● Task prompt
Copy the material word for word, starting at the line that contains "Select the Disable radio button" and ending with the final line of the material.

[Interface element records]
* START *

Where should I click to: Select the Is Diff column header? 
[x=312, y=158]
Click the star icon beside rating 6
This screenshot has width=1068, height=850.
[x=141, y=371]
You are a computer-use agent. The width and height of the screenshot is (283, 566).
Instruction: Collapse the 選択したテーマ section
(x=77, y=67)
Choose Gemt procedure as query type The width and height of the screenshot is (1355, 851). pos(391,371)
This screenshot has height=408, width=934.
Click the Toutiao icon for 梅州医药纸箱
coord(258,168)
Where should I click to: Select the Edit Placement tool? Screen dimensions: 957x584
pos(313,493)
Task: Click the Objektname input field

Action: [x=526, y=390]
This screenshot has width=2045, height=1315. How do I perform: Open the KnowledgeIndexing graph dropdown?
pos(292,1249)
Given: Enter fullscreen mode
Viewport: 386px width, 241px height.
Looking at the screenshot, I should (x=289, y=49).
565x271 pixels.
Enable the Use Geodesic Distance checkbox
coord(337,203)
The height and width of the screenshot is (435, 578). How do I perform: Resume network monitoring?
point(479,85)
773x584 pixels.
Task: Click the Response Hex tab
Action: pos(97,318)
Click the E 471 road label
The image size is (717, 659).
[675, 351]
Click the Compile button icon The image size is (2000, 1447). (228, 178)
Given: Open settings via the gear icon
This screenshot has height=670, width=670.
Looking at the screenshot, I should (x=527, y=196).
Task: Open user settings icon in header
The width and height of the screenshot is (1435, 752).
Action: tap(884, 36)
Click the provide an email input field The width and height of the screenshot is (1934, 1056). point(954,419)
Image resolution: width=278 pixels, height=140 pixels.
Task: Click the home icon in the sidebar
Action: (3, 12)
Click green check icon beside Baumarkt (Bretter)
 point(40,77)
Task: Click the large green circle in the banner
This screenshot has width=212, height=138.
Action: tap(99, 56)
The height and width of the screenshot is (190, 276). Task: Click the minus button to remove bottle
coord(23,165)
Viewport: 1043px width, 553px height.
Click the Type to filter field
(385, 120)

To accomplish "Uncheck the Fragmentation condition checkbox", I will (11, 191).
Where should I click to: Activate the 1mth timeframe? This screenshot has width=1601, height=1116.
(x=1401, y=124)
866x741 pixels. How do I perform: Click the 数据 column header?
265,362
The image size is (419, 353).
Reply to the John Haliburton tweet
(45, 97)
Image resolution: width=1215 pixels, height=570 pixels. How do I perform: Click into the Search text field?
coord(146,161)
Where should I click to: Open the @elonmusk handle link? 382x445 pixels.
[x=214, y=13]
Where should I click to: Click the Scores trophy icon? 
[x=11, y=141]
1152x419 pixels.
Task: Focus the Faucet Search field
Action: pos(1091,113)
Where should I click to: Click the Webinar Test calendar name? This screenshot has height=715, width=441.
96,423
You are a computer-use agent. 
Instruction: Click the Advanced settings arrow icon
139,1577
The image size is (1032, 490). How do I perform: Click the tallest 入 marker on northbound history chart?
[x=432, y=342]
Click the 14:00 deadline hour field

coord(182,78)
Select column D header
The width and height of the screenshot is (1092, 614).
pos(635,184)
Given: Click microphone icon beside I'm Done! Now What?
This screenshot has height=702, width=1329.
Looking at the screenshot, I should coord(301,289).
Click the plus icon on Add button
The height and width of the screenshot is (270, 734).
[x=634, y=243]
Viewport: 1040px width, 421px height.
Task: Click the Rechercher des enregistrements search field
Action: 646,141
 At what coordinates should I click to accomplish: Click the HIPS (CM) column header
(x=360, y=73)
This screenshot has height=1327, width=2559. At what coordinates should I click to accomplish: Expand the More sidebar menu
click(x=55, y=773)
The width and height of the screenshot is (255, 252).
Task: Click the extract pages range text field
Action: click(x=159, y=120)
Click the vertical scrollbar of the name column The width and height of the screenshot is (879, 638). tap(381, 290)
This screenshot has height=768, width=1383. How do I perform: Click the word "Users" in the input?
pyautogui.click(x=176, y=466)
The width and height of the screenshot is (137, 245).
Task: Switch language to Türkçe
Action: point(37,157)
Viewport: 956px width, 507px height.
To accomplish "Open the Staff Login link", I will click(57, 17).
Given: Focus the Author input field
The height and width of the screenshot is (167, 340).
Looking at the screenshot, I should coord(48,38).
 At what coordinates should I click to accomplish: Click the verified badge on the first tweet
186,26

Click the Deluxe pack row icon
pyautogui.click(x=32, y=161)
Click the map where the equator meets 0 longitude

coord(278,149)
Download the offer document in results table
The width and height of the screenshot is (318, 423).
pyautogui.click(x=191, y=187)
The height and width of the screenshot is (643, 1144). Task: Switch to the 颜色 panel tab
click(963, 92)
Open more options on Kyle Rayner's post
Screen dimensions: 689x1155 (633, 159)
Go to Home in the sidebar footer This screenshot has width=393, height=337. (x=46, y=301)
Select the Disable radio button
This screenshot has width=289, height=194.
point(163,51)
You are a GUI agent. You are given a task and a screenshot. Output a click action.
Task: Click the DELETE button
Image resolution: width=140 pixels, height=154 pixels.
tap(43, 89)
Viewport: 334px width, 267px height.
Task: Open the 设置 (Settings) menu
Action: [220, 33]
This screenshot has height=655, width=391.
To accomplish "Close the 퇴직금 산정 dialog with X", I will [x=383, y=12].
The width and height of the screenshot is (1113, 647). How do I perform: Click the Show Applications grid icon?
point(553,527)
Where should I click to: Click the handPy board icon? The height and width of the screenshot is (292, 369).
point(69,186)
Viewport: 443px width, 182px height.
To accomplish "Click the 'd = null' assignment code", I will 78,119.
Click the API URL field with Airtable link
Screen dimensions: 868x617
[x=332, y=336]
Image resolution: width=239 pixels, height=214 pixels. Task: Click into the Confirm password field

* END *

● Output for this task
Select the Disable radio button
This screenshot has width=289, height=194.
point(163,51)
You are a GUI agent. You are given a task and a screenshot. Output a click action.
Task: Click the DELETE button
Image resolution: width=140 pixels, height=154 pixels.
tap(43, 89)
Viewport: 334px width, 267px height.
Task: Open the 设置 (Settings) menu
Action: [220, 33]
This screenshot has height=655, width=391.
To accomplish "Close the 퇴직금 산정 dialog with X", I will [x=383, y=12].
The width and height of the screenshot is (1113, 647). How do I perform: Click the Show Applications grid icon?
point(553,527)
Where should I click to: Click the handPy board icon? The height and width of the screenshot is (292, 369).
point(69,186)
Viewport: 443px width, 182px height.
To accomplish "Click the 'd = null' assignment code", I will 78,119.
Click the API URL field with Airtable link
Screen dimensions: 868x617
[x=332, y=336]
Image resolution: width=239 pixels, height=214 pixels. Task: Click into the Confirm password field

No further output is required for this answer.